## SOURCE PASSAGE
┄┄┄┄┄┄┄┄┄┄

Cross-graph dependencies and "starting" criteria

Hi all,

I intend to use dask to realize rather complicated workflows with multiple external programs/APIs, where I will feed the scheduler with pre-defined workflows, i.e., graphs, where sometimes graph B (I request computation of now) depends on a task in graph A (I submitted 20 minutes before).

One example with a pool of 4 workers:

  • I request computation of graph A at 12pm: worker 1 is busy with some program, worker 2 is busy with another program X.
  • I request computation of graph B (similar to A) at 12:10pm: worker 3 is now busy with some program, worker 4 is free to handle program X but is supposed to wait until the program X session of graph A has been closed.

What is required here is something that can be considered a “starting criterion”. Any idea on a (perhaps even elegant) solution for this? It seems that a task of an earlier graph cannot be referenced (e.g., using wait_on) since the graphs are submitted independently. I saw the coordination primitives, but don’t how they’d apply in this particular situation (see dummy versions of functions I use atm below).

┄┄┄┄┄┄┄┄┄┄

## INFORMATION PROVIDED
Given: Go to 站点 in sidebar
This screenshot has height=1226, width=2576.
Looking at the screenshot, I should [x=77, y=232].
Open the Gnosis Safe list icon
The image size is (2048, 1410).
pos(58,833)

┄┄┄┄┄┄┄┄┄┄

## EXERCISE INSTRUCTIONS
In the dask forum post, at what time is computation of graph B requested?

## EXERCISE ANSWER
12:10pm